Labormethode, die der Amplifikation (Vervielfältigung) spezifischer DNA-Abschnitte
aus sehr kleinen Mengen Ausgangs-DNA dient.
Die vervielfältigte DNA kann anschließend
bspw. zur Sequenzierung oder Erstellung eines genetischen Fingerabdrucks verwendet werden.
Beschreibe den Ablauf eines PCR-Amplifikationszyklus! Wie oft wird dieser in etwa wiederholt?
Der Amplifikationszyklus der PCR lässt sich in drei Schritte unterteilen: Denaturierung, Annealing (Hybridisierung) und Elongation (DNA-Synthese).
Bei der Denaturierung wird die (doppelsträngige) DNA durch Temperaturerhöhung auf ca. 95°C in zwei Einzelstränge aufgetrennt.
Anschließend werden zwei sequenzspezifische Primer hinzugegeben, die jeweils an einem Einzelstrang an komplementäre Sequenzen am 5’OH-Ende des zu amplifizierenden DNA-Bereichs binden (Annealing).
Eine thermostabile DNA-Polymerase verlängert im nächsten Schritt die beiden Primer an deren 3’OH-Ende, sodass wieder doppelsträngige DNA entsteht (Elongation).
Dieser Zyklus wird ca. 20–50× wiederholt.
Was versteht man in der Molekularbiologie unter Hybridisierung?

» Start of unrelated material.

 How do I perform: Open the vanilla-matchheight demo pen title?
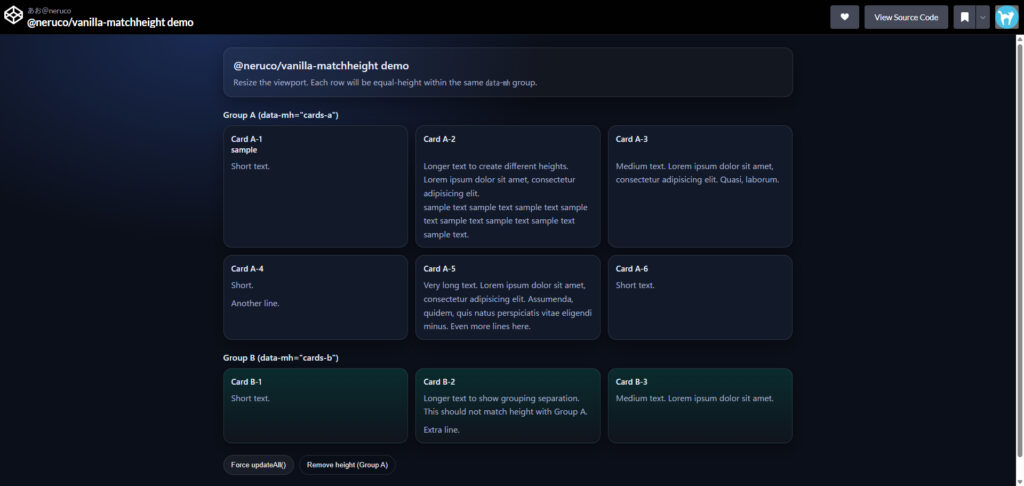tap(110, 22)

Nenne Beispiele für darauf basierende Labormethoden!
Vorgang, bei dem sich DNA- oder RNA-Fragmente über ihre jeweils komplementären Basen spezifisch aneinander anlagern.
Dies kann im Labor zum Nachweis von DNA- und RNA-Sequenzen verwendet werden.

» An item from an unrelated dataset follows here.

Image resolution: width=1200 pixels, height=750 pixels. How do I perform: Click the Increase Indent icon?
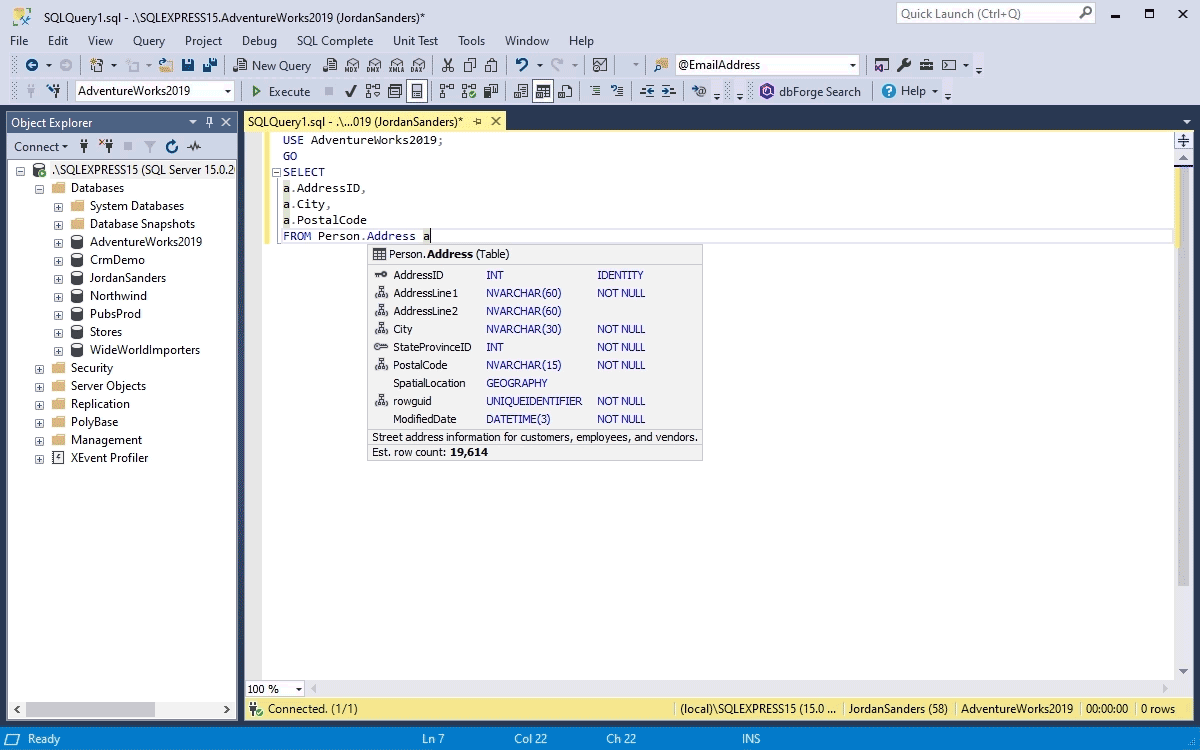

Zu den Hybridisierungstechniken gehören
- Southern-Blot,
- Northern-Blot und
- DNA-Microarray.
Auch in der PCR wird über Hybridisierung der Primer mit der DNA das zu amplifizierende DNA-Fragment erkannt.
Wozu dienen sog. Agarplatten?
Das aus Algen gewonnene Kohlenhydrat Agar ist in der Lage, eine Flüssigkeit in Gel umzuwandeln.
Das wird sich insb. in der Mikrobiologie zunutze gemacht, wo Agarplatten aus Agar
und einem Nährmedium
als Nährboden für Bakterien verwendet werden können.
Wie wird bei der Klonierung ein DNA-Abschnitt in einen Vektor eingebaut?
Um bei einer Klonierung einen bestimmten DNA-Abschnitt in einen Vektor (z.B. Plasmid) einzubauen, werden beide zunächst mit dem gleichen Restriktionsenzym geschnitten, sodass ihre Enden zusammenpassen.
Anschließend werden sie mithilfe von DNA-Ligasen verbunden.
Ninhydrin wird für den Nachweis von Aminosäuren sowie für die Bestimmung der Konzentration von Aminosäuren innerhalb eines Proteins verwendet.
Mit welcher funktionellen Gruppe reagiert Ninhydrin und was entsteht dabei?
Ninhydrin dient als Reagenz für den Nachweis von Aminosäuren, da es mit ihren primären Aminogruppen (-NH2) zu einem blau-violetten Farbstoff reagiert. Die Farbintensität korreliert dabei mit der Konzentration an Aminosäuren.
Nach welchen Eigenschaften werden Proteingemische in den folgenden biochemischen Verfahren jeweils aufgetrennt:
- Ionenaustausch-Chromatografie,
- Affinitätschromatografie,
- Gelfiltrationschromatografie?
Bei der Auftrennung von Proteingemischen macht man sich die unterschiedliche Größe, Löslichkeit, Ladung und spezifische Bindungsaffinität der Proteine zunutze.
Die Ionenaustausch-Chromatografie trennt die Proteine nach ihrer Nettoladung auf,
die Affinitätschromatografie nach ihren spezifischen Bindungsaffinitäten.
Bei der Gelfiltrationschromatografie (auch Größenausschluss-Chromatografie) wird das Stoffgemisch nach der Molekulargröße aufgetrennt, indem es durch ein aus kleinen Kügelchen bestehendes Molekularsieb wandert.